日野氏 はい、ボディの材質は樹脂製です。我々はこれまでモバイルPCでさまざまなトライをしてきたわけで、軽くて強度を保つためにほかの選択肢があることも心得ています。たとえば、マグネシウム合金を多用すれば、軽量化も含めてより多くのことができたかもしれませんが、価格とのトレードオフがあります。
つまり、今回は当初からかなり価格を意識し、価格を下げたいという思いがありました。富士通に限らず、一般的なモバイルノートPCの価格帯はある程度決まっているので、購入層はどうしても限られます。より多くの方に使っていただこうと考えた結果、コストを下げられる部分で下げる工夫をしたということです。

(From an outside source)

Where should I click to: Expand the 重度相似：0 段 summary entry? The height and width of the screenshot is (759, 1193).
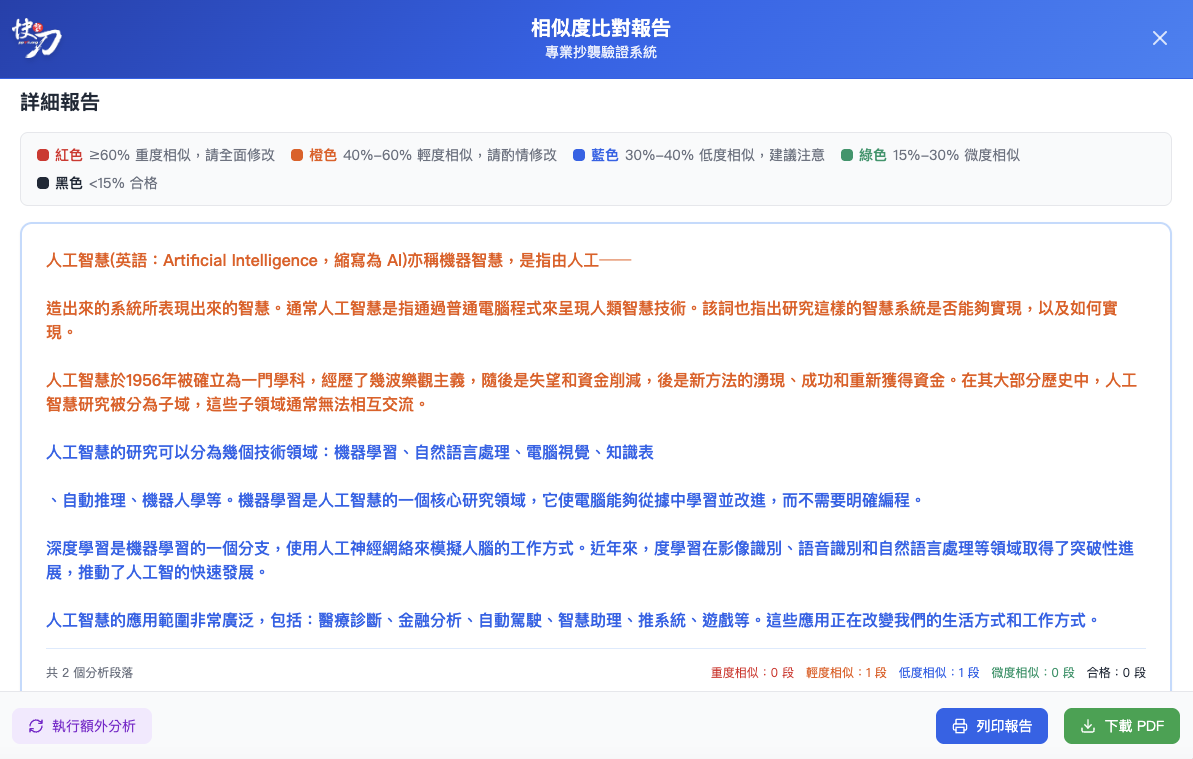[x=754, y=672]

――ボディの材質以外で、コストを下げるために工夫したことを教えてください。
日野氏 大きいところでは、標準搭載する機能の取捨選択があります。これまで富士通はモバイルPCに数多くの機能を取り入れてきましたが、それに比べると、機能をコンパクトにまとめています。OSにWindows XPのTablet PC Editionではなく、XP Professionalを選択したのも同様の理由です。
当初検討に挙がっていた機能では、BluetoothやWebカメラ、ワンセグチューナーがありましたが、これらは省きました。USBポートやCFカードスロットといった拡張性を持たせることで、利用するユーザーが限られるような機能は外付けで使っていただくことを考え、本当に必要とされる機能に絞ったわけです。ただし、ワンセグの需要はかなり高いので、今後は検討していきたいです。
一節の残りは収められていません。